By Jess Halliday , 14-Apr-2009

Oilseed analysts are predicting a squeeze on supply of Malaysian palm oil for months to come, as prices are pushed up by farmers’ inability to invest in inputs and poor extraction rates – while demand for fried and oily food is not abating.

Malaysia is the world’s largest exporter of palm oil for food and cosmetic uses, totalling 15.4 million tonnes in 2008 according to the Malaysian Palm Oil Council. This means that tight supply and unfavourable growing conditions can have a major impact on prices and availability for industrial users.

However while prices climbed down from dizzying in the second half of 2008, palm oil futures hit a new seven-month high on Friday, when contracted oil for June closed at 2,299 ringgit ($636.3) per tonne on the Bursa Malaysia Derivatives Exchange.

The Times reported that demand for edible oils from newly industrialised countries is not abating in the downturn, as Western-style fried food has become ingrained in affluent Asian diets and is no longer seen as an expendable luxury. Moreover, government economic stimulus packages could mean that demand for certain foods falls does not fall as fast as one might think.

But while consumers seem to be just as prepared to shell out for oily foods, according to an article in The Times, palm oil consumption by October palm oil demand looks set to outstrip supply by about a million tonnes.

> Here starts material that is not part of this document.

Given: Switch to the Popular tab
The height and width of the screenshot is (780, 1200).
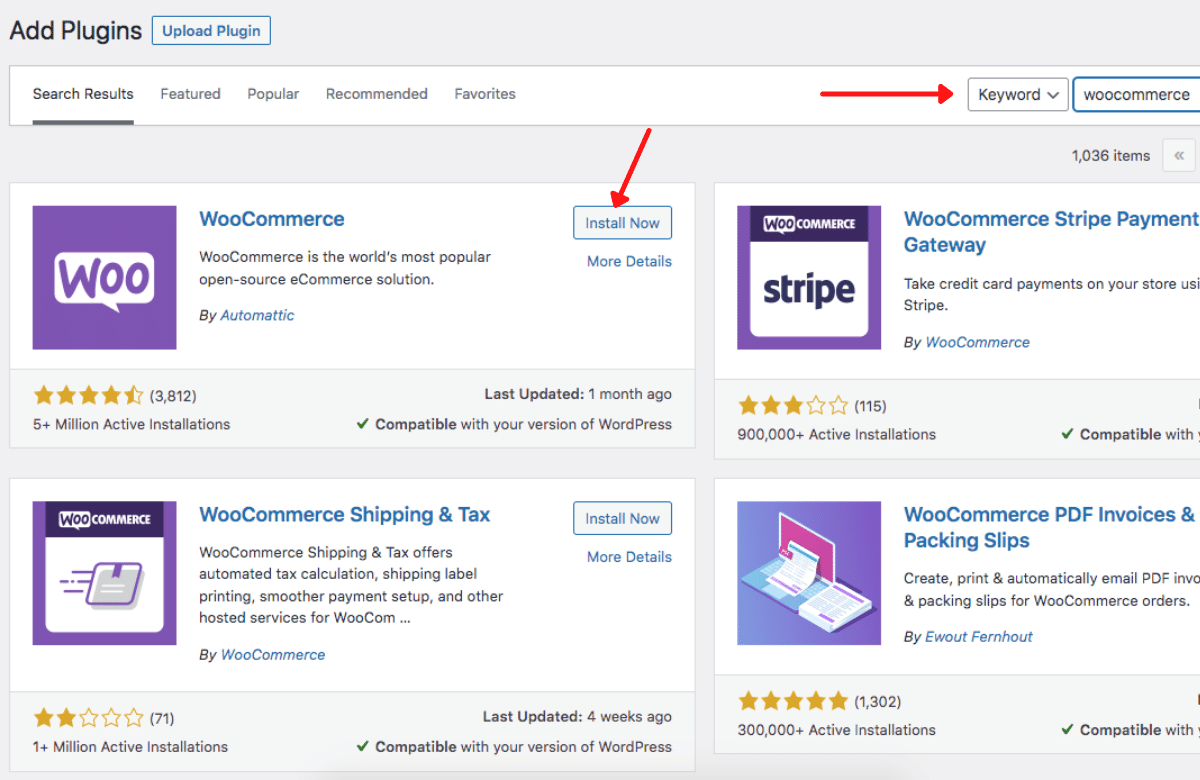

IOI, a major planter in Malaysia, is expecting the high prices to remain at least until the end of this year.

Thomas Mielke, analyst for Oil World in Germany, said part of the problem is that oilseed farmers who are having investing in the necessary inputs so they can meet demand. “Lack of credit is a problem for farmers everywhere, and it is forcing them to cut back on fertiliser,” told the newspaper.

Low stocks in Malaysia

According to OSK Research, in the last month Malaysia’s inventory fell by 12.7 per cent to 1.363 tonnes. However production recovery in the second half of the year would replenish stocks – “if the rise is not matched by an increase in exports,” the analyst told Business Times.

Meanwhile, The Star reported today that the supply story could be the result of issues that will take longer to address, and will require improved agricultural practices. It said that the oil-extraction-rate, especially in Peninsular Malaysia, is below 20 per cent for the past 20 years, the result of poor quality soil used to grow palm oil in the 1960s.

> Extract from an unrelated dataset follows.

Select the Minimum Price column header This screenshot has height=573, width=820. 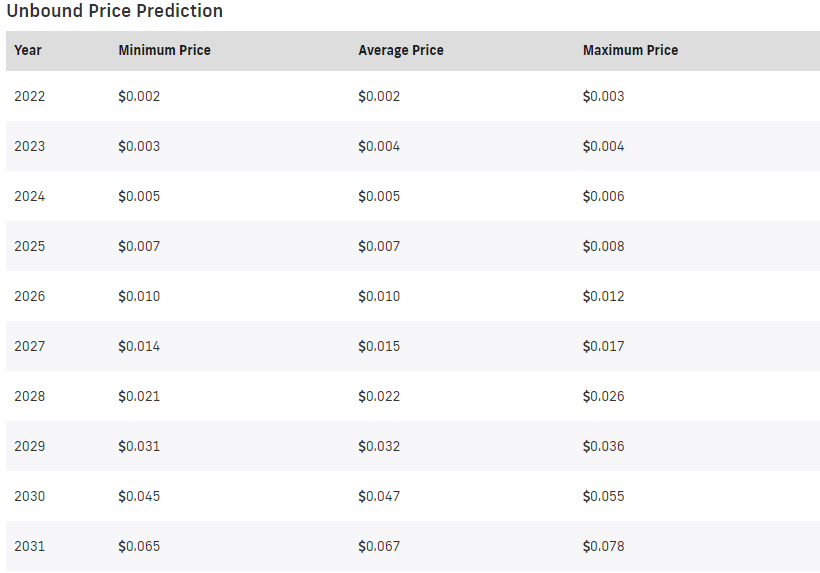[164, 50]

Whereas oil palm in Sabah and Sarawek tends to be on land recently converted from rainforest, on the peninsular the land was used to plant rubber trees, and prior to that tapioca and gambir.

The Star reports that the Malaysian government recently initiated programmes to “encourage more aggressive replanting of unproductive oil palm trees with superior clones among smallholders”.

Oil switch out

Mielke predicts that he pressure on palm oil will have a knock-on affect on other oils, such as soy bean oil, rape seed oil and sunflower seed oil.

However the tight palm story could be, in part at least, the result of supply issues affecting other edible oils. For instance, soy bean oil from Argentina has been hit by drought in Argentina.

Moreover, Argentine farmers have been embroiled in strike action in recent weeks, refusing to sell their produce in reaction to the government’s refusal to reduce levies on soy – even though prices had dropped and the drought was taking its toll.